Shares of Lithium Americas (LAC) rocketed in premarket trading Wednesday, climbing more than 90% following news that the Trump administration is exploring taking a stake in the company, which operates what is set to become the largest lithium mine in the United States. The report, first published by Reuters on Tuesday evening, sent shockwaves through the market, also giving a modest boost to General Motors (GM), which owns a 38% stake in the Thacker Pass project, with its shares rising slightly over 2% in morning trading.
The administration is reportedly seeking up to a 10% stake in Vancouver-based Lithium Americas as part of renegotiations for a $2.26 billion Department of Energy loan that the company received to fund the Thacker Pass lithium mine in Nevada. As part of the prospective deal, Lithium Americas has offered no-cost warrants covering up to 10% of the company’s common shares, while the federal government is also seeking purchase guarantees from GM, which has committed $625 million to the project. Reuters reports that the original loan agreement includes clauses allowing the government to seize control of the mine in the event of significant delays or cost overruns.
The Thacker Pass mine is slated to be the largest lithium mining operation in the Western Hemisphere. Its first phase, set to begin production in 2028, is expected to yield more than 40,000 metric tons of lithium carbonate annually — enough to supply materials for approximately 800,000 electric vehicles. By comparison, Albemarle’s Silver Peak project in Nevada, currently the only operating lithium mine in the U.S., produces less than 5,000 metric tons each year.
The Trump administration has consistently emphasized lithium production as a strategic priority in securing domestic supply chains for critical metals, alongside other key resources such as copper and uranium. China currently produces more than 40,000 metric tons of lithium annually, making it the world’s third-largest producer after Australia and Chile, and refines over 65% of the global supply — compared to less than 3% refined domestically in the U.S. Lithium must be refined before it can be used in products such as electric vehicle batteries, underscoring the strategic importance of expanding domestic capacity.
The administration’s interest in Lithium Americas parallels recent moves to acquire stakes in other key industrial players, including rare-earth miner MP Materials (MP) and semiconductor giant Intel (INTC). Shares in MP Materials have surged over 50% since the Department of Defense deal in July made the government the largest shareholder, while Intel shares have climbed more than 25% amid reports of federal talks aimed at strengthening domestic chip production.

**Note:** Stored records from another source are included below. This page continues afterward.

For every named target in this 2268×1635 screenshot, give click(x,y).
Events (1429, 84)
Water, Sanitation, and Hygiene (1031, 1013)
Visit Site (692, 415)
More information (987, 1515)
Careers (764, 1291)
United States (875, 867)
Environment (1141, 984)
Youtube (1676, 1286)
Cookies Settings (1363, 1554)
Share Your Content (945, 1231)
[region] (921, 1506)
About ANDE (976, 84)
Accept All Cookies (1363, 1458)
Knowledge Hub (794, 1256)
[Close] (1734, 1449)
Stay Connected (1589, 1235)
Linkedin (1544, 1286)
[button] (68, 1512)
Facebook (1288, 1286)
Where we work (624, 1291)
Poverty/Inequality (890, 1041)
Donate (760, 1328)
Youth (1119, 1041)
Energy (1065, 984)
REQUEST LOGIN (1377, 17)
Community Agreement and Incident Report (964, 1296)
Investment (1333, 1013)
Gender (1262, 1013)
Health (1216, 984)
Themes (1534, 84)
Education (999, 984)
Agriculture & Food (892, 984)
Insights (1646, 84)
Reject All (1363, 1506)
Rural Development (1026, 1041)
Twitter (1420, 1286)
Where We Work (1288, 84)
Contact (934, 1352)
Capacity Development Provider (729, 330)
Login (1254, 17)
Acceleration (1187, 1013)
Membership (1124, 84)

Lithium Americas’ DOE loan was originally approved under the first Trump administration, and the company is scheduled to make its first draw on the funds this month. Renegotiations reportedly stem from concerns that depressed lithium prices, driven by Chinese overproduction, could hinder the company’s ability to repay the loan. Lithium hydroxide and lithium carbonate futures have dropped more than 4.5% and 12%, respectively, over the past year, according to FastMarkets data.
Construction at the Thacker Pass project has been ongoing for nearly a year, positioning the mine as a cornerstone of U.S. efforts to increase domestic lithium production and reduce reliance on foreign supply. Investors responded immediately to the news, sending shares soaring in premarket trading, reflecting both excitement over the potential federal stake and optimism about the mine’s long-term prospects in a market increasingly focused on electrification and battery materials.